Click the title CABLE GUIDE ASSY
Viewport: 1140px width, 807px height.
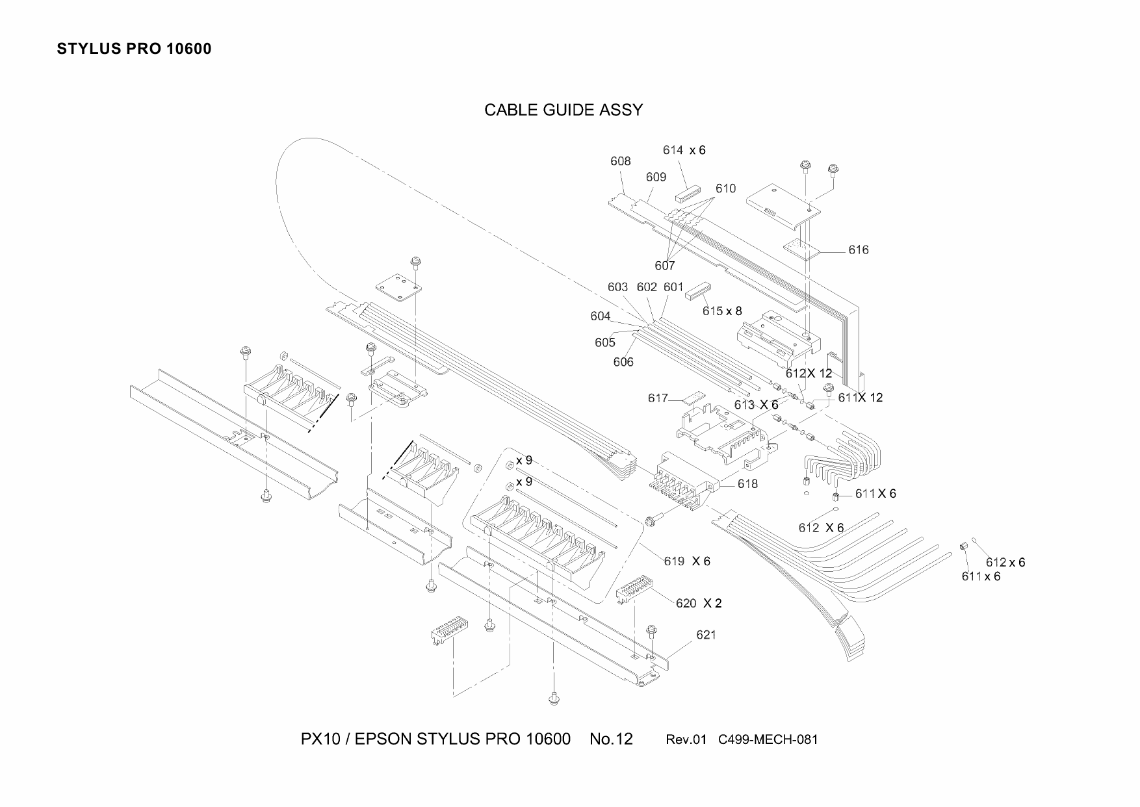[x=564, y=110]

--

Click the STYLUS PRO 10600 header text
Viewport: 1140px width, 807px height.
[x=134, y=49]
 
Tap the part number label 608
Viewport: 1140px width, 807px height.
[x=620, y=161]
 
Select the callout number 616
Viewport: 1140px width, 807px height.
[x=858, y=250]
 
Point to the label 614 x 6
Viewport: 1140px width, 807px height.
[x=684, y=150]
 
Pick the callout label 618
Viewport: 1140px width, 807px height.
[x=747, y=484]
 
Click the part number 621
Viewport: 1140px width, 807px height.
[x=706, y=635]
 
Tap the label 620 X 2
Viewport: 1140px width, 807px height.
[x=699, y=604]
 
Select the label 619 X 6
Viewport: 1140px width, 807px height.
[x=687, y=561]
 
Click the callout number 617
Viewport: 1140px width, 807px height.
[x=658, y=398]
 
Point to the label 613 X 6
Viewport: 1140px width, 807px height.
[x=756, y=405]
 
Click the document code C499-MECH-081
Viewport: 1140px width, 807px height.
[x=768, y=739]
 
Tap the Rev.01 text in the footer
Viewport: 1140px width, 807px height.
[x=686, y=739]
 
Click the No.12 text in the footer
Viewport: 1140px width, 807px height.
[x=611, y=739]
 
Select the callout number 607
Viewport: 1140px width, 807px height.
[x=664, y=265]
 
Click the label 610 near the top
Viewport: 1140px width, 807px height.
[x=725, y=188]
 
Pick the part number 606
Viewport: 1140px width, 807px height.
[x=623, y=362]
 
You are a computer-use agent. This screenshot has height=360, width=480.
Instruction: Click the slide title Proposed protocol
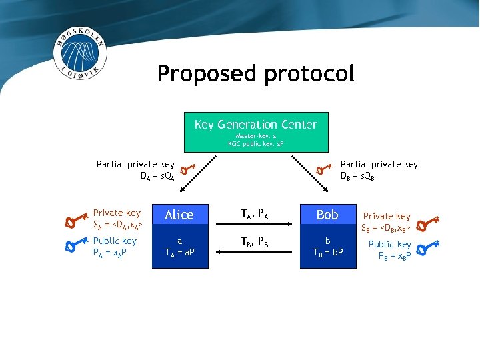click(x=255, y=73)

## Do this
Swap "CABLE GUIDE ASSY" for "CABLE GUIDE ASSEMBLY" in the stretch of rows from the line containing "Click the title CABLE GUIDE ASSY" through the line containing "[x=564, y=110]", and reproduce those lines with nothing else changed. Leave the picture out.

## Correct response
Click the title CABLE GUIDE ASSEMBLY
Viewport: 1140px width, 807px height.
[x=564, y=110]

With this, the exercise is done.